2020.06.07 04:45
https://www.pbs.org/wgbh/pages/frontline/shows/jefferson/mixed/onedrop.html
To be considered black in the United States not even half of one's ancestry must be African black.
But will one-fourth do, or one-eighth, or less? The nation's answer to the question 'Who is black?"
has long been that a black is any person with any known African black ancestry. This definition
reflects the long experience with slavery and later with Jim Crow segregation. In the South, it became
known as the "one-drop rule,'' meaning that a single drop of "black blood" makes a person black.

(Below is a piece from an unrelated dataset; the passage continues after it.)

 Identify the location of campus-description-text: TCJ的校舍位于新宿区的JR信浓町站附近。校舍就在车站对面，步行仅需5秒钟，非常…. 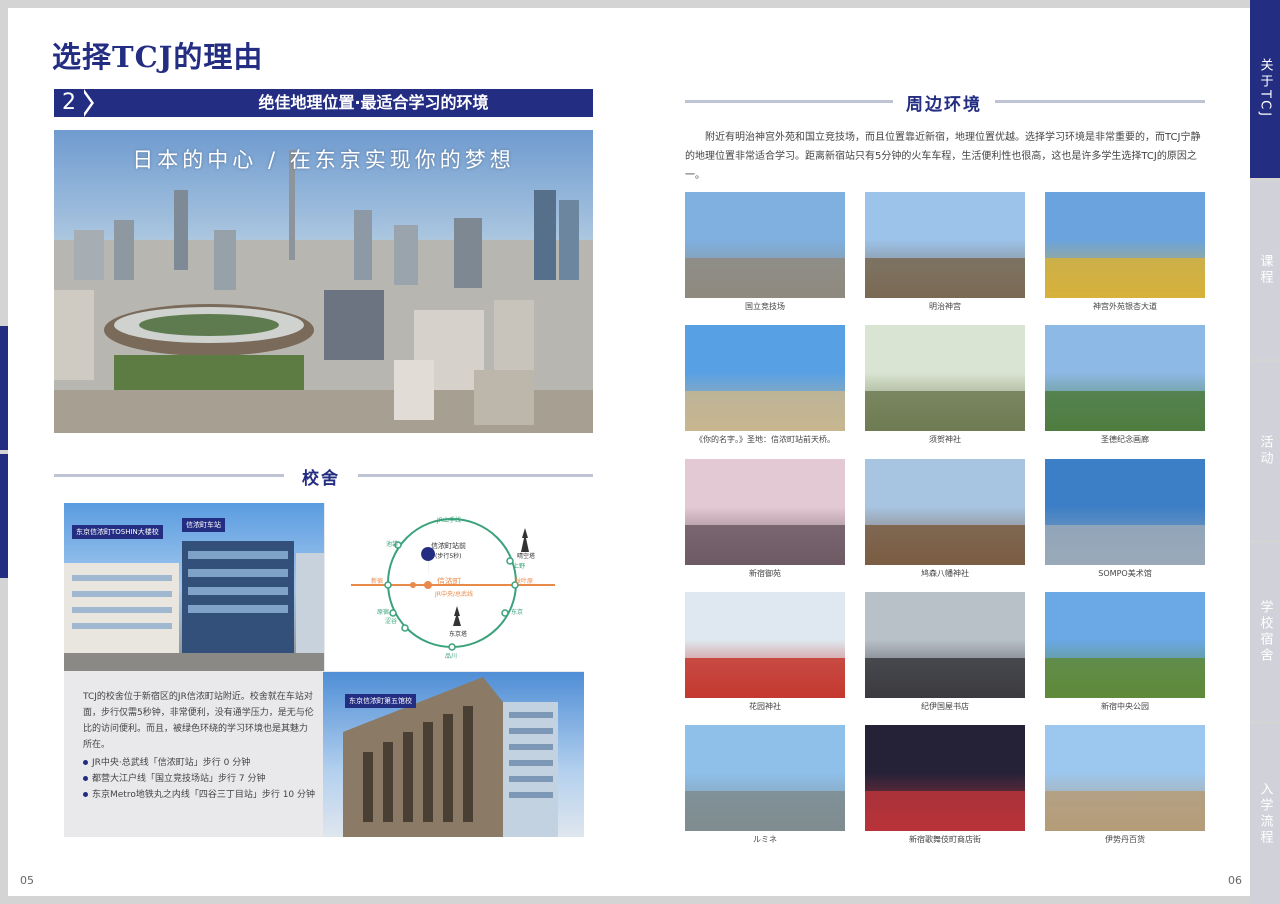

It is also known as the "one black ancestor rule," some courts have called it the "traceable amount rule,"
and anthropologists call it the "hypo-descent rule," meaning that racially mixed persons are assigned
the status of the subordinate group. This definition emerged from the American South to become the
nation's definition, generally accepted by whites and blacks. Blacks had no other choice. As we shall
see, this American cultural definition of blacks is taken for granted as readily by judges, affirmative action officers,
and black protesters as it is by Ku Klux Klansmen.
When the UK royal couple of Prince Harry and Meghan Markle were about to have their first baby,
I was so uptight about the skin color of the baby.
I don't know how you guys felt about it.
Anyway, it turned out to be a tremendous blessing and relief that the baby came out in white skin.
Imagine the surprise, as all expected, if the baby was black or darker.
According to Dr. Ohn's definition, the royal baby, Archie, is still black in American terms.
unless the definition is different in the United Kingdom.
Well, let the British define the blackness under a different term so that Archie is not a black.